Look at Table 310.15(B)(16) 2011 NEC.



Welcome to the forum.:thumbup:


----------



## Dennis Alwon (May 9, 2009)

It depends if you have one run of conduit or two. If you have one you must derate. 750 al is good for 386 amps so two runs = 770. If the calculated is 770 or less then you can use 800 amp breaker per 240.4(B)


----------



## Cletis (Aug 20, 2010)

*3*

Pull 3 x 500's better


----------



## hardworkingstiff (Jan 22, 2007)

Cletis said:


> Pull 3 x 500's better


This doesn't make sense. 

2, 4" conduits and 3 sets of 500?


----------



## Cletis (Aug 20, 2010)

*Catch*

Good Catch!
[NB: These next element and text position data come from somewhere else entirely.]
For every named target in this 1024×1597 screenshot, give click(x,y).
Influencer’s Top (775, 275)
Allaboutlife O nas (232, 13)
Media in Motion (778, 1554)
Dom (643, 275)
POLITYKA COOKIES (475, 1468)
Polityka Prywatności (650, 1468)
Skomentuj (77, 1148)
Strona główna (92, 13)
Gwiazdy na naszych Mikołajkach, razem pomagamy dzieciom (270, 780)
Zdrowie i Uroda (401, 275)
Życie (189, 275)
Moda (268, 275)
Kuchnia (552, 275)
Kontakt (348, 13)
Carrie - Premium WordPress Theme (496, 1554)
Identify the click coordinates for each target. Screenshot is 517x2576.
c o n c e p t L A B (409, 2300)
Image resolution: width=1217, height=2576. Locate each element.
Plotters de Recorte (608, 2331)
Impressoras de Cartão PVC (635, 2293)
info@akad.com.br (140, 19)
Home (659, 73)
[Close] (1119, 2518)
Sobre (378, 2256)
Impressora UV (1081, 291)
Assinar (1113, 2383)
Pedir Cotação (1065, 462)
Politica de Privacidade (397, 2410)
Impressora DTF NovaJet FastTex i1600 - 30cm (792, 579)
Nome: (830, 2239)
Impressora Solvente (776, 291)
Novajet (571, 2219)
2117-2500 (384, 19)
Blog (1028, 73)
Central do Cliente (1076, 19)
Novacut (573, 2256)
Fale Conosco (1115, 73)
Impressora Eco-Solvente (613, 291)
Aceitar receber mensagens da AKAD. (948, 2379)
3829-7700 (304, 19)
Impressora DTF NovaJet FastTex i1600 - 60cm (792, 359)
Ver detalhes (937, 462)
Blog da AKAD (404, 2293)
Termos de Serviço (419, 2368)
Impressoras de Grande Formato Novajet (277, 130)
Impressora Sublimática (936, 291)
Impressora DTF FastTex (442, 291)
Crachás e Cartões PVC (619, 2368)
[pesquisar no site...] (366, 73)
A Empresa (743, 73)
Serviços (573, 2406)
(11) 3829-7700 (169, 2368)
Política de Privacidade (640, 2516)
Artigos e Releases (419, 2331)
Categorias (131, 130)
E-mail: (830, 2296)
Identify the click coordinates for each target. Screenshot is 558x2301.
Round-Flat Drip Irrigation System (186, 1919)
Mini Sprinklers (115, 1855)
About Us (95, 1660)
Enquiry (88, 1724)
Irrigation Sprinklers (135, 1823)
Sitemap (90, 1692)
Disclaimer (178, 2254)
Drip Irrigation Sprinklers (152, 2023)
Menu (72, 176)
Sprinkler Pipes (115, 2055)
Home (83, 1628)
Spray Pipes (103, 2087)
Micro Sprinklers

Someone is paying attention


----------



## McClary’s Electrical (Feb 21, 2009)

HARRY304E said:


> Look at Table 310.15(B)(16) 2011 NEC.
> 
> 
> 
> Welcome to the forum.:thumbup:


 
He can't use that table for parallel harry


----------



## Cletis (Aug 20, 2010)

*extra*

Don't you all have to run an extra empty one anyway?


----------



## McClary’s Electrical (Feb 21, 2009)

Cletis said:


> Don't you all have to run an extra empty one anyway?


 
Does anybody?


----------



## Cletis (Aug 20, 2010)

*oh*

Oh Yeah. Around here you "have to" run an extra conduit for future needs. they won't pass you if you don't


----------



## sbrn33 (Mar 15, 2007)

Cletis said:


> Oh Yeah. Around here you "have to" run an extra conduit for future needs. they won't pass you if you don't


Are you sure your not thinking of the primary side? It would be pretty rare if any AHJ "made you run an extra conduit" just because.

Or are you just fishing


----------



## Cletis (Aug 20, 2010)

*extra*

It must be a local thing then. We have to have it on the secondary side. Quite serious. they even make us run a stinkin 4" conduit for future fiber optic ??


----------



## Dennis Alwon (May 9, 2009)

mcclary's electrical said:


> He can't use that table for parallel harry


That is the same Table as 310.16 in the 2008 code. It is not (B)(6) but (B)(16). I think Harry gave the correct Table for 2011 as he stated.


----------